Now, you can break through that and, you know, yeah.
[00:22:59] Speaker C: If you can do that, then 100%.
[00:23:01] Speaker A: Break the illusion, but.
[00:23:03] Speaker C: And at that point, all you need to understand is the social structure of the clinic you're walking into. I saw this video of the. Okay, like, this one dude, he does, like, laparoscopic surgery, and he was like, fold it. He made, like, a origami crane with the scopic laparoscopic hands. And it was so cool to watch. And I'm like, oh, that shit is, like, that type of technical, like, legit. I knew it was legit, but I was like, legit. Cause I don't see that in my side of veterinary medicine. I'm not in gi.
[00:23:32] Speaker A: See, I love watching them skin a grape, and then, you know, like, put it, like, skin two grapes and then put the skin from one grape on, like, another grape.
[00:23:42] Speaker C: It's so fun to watch.
[00:23:43] Speaker A: I'm like, oh, good for. And then they stitch it back closed. Like, good for you.
[00:23:48] Speaker C: So much fun to watch.
[00:23:50] Speaker B: Practicing their ambidextrous or whatever.
They need to be able to perform really small shit.
[00:24:01] Speaker C: You can't fuck up on that shit.
[00:24:04] Speaker B: Have you seen the ones where they fold origami cranes?
[00:24:07] Speaker A: Yeah, what we just talked about.
[00:24:09] Speaker B: Oh, I didn't hear you guys say that. Or guy, I just heard the grape.
I don't know why I zoned in on it once you mentioned it.
[00:24:17] Speaker C: Oh, my God, Courtney, you're ignoring me. But listening to my husband, like, rude.
[00:24:22] Speaker B: Sorry.
[00:24:27] Speaker C: Yep.
[00:24:30] Speaker A: It's awful. Like, the cord for my headphones, like, finally, like, broke.
[00:24:34] Speaker C: Do you hear the music?
[00:24:36] Speaker A: No. No, it, like, bent. Like, the fucking end of the cord. Like, bent.
[00:24:42] Speaker C: Oh, stamp.
[00:24:46] Speaker B: That sucks.
[00:24:47] Speaker A: Yeah. So I have to go buy a new one.
I just use my, like, wipes when, like, I'm in here, like, playing games, and I don't want to have to, like, you know, like, stand insanely still so my headphones work, but onto the next story.
So good luck to UK.
America will never do that. Ten year old girl in Japan becomes the youngest person certified to prepare poisonous pufferfish.
[00:25:19] Speaker B: Aw.
[00:25:20] Speaker C: Like, you bring your daughter to school.

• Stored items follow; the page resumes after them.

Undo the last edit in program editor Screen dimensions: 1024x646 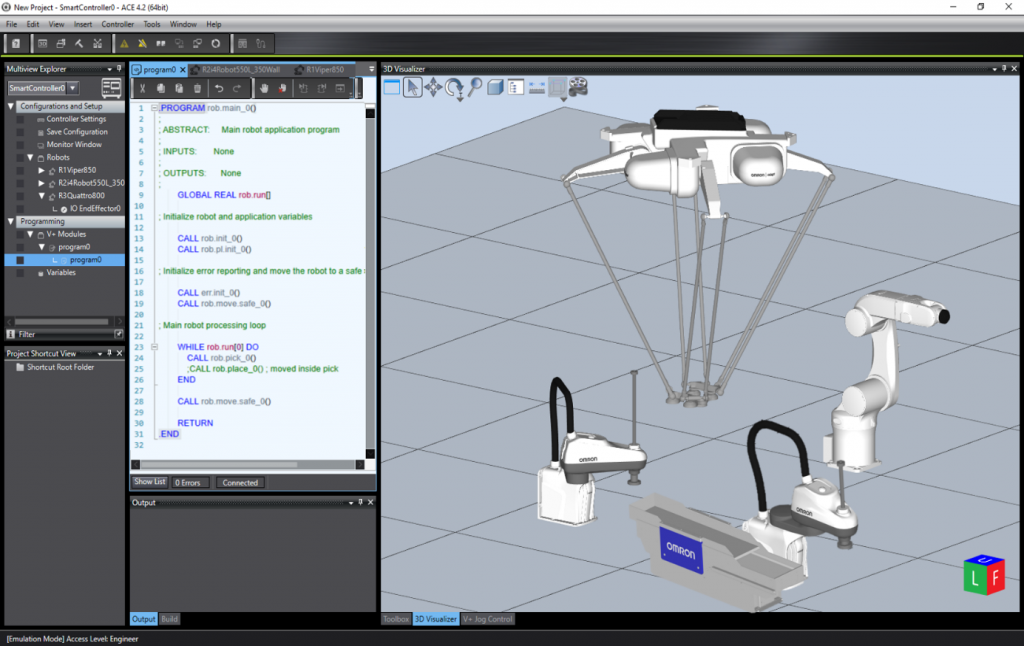point(219,88)
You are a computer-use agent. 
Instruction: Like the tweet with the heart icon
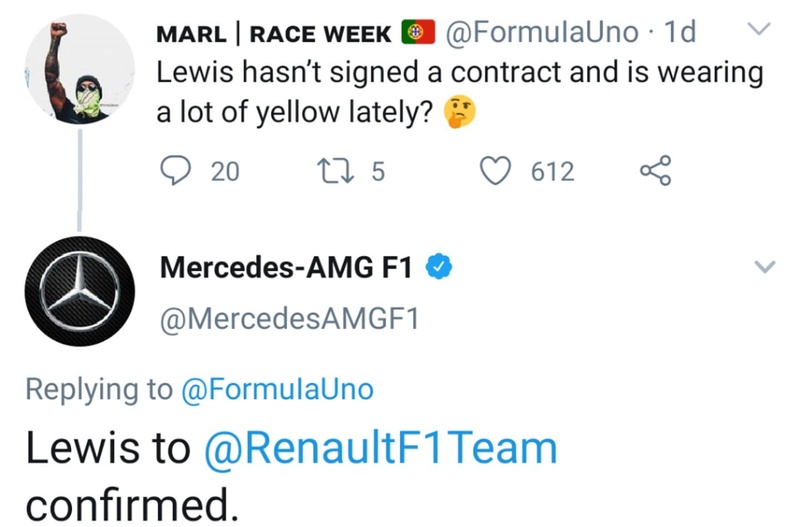point(496,172)
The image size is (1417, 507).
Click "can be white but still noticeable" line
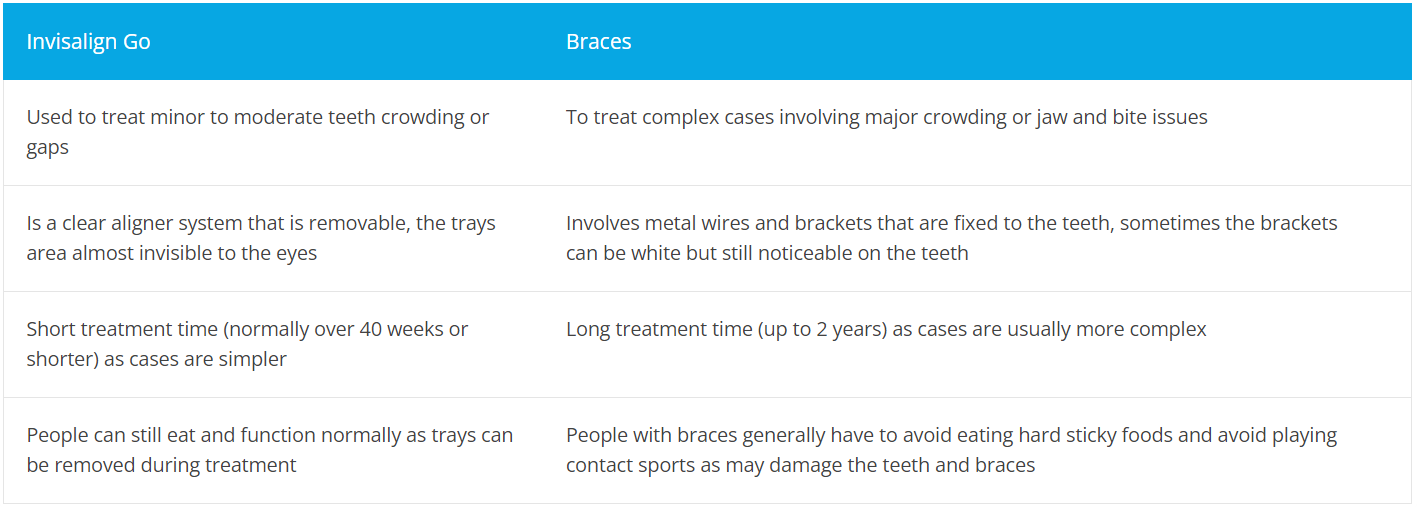(x=767, y=253)
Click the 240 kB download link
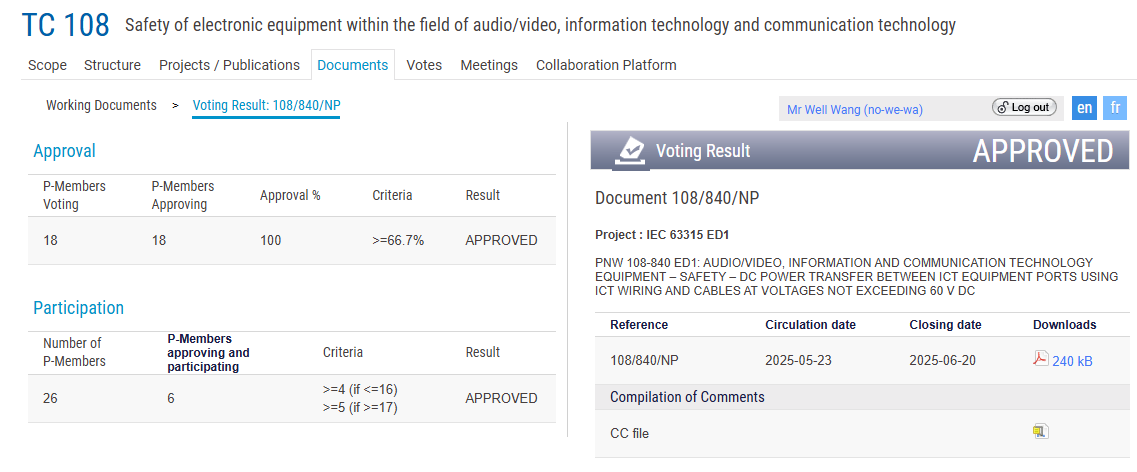Screen dimensions: 1137x472 (1072, 361)
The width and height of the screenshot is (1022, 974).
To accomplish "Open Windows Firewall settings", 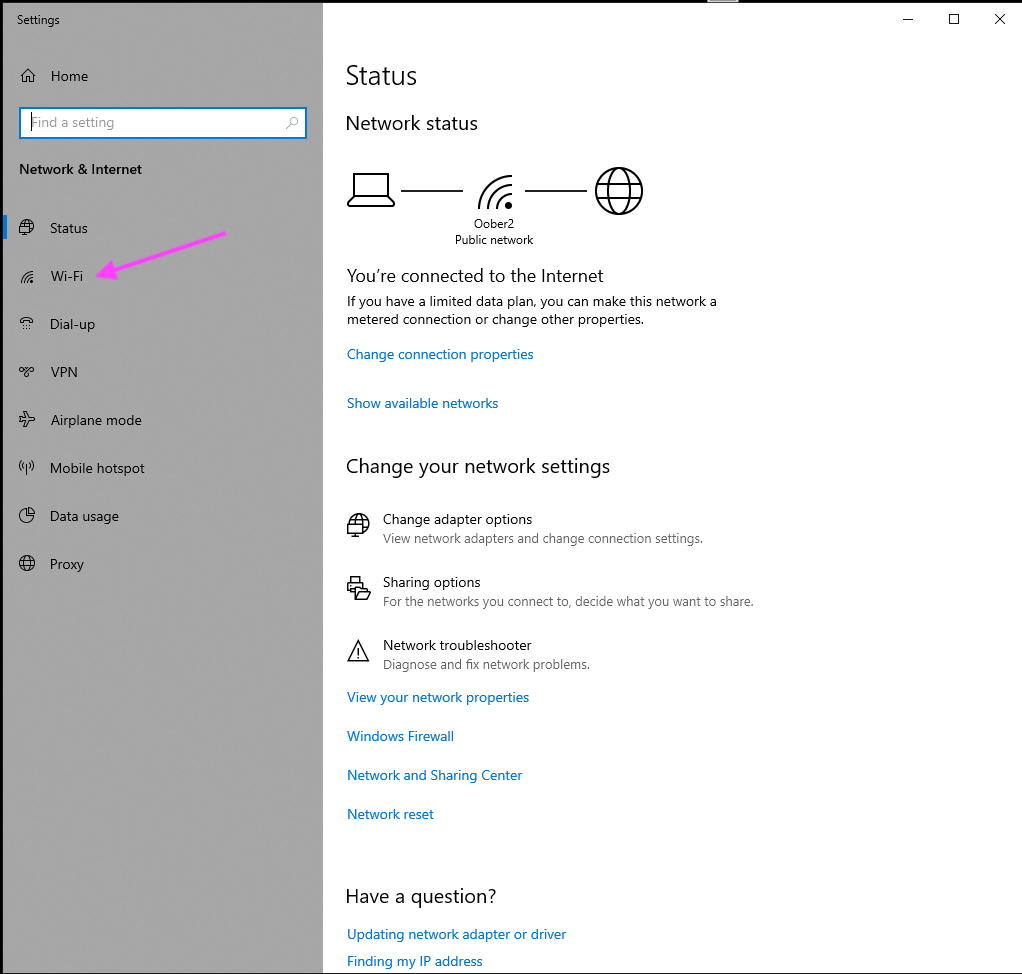I will pos(400,736).
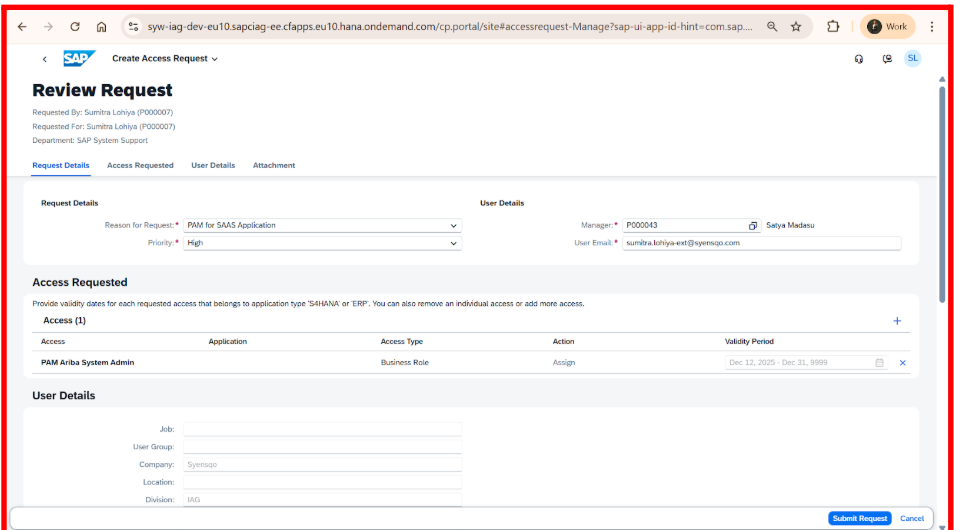The image size is (954, 530).
Task: Go back using SAP back arrow
Action: (44, 59)
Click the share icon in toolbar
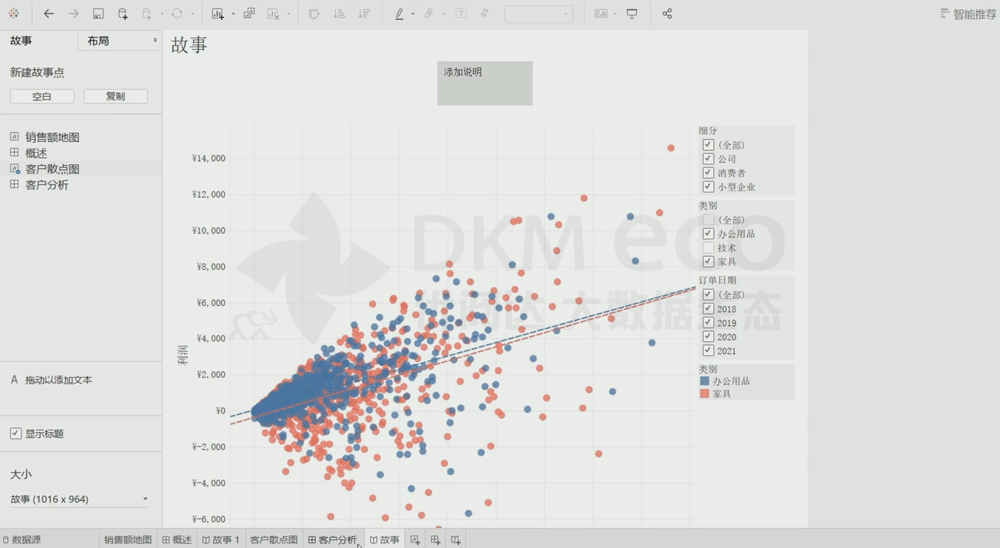This screenshot has width=1000, height=548. (x=667, y=14)
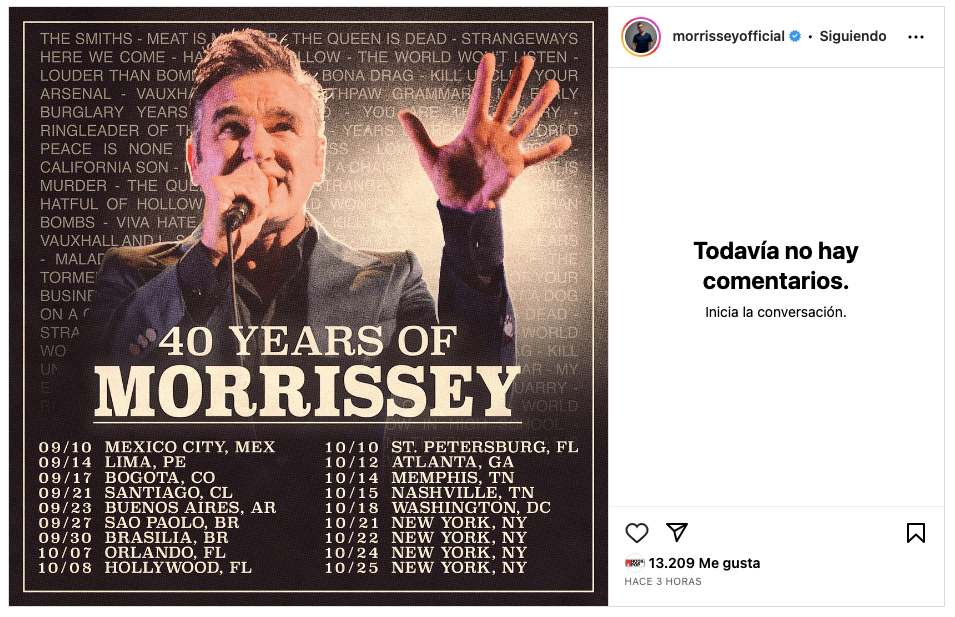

[00:25:21] Speaker A: Day, it takes years and years to fucking be certified. So I'm like, this is impressive because, like, fugu in, like, Japan, like, they don't just be like, oh, yeah. You know, anyone can fucking take an online AI course, and.
But fifth grader Corinne Tabira ta beera passed a test this summer. That means she can now. She's now certified to slice and gut the fish for consumption. She recently used her new skills to serve a platter of paper thin slices of fugu Sashimi to the governor of southern Kumatamoto, where she lives.
I was happy when the governor said, oh, she meaning delicious in Japanese.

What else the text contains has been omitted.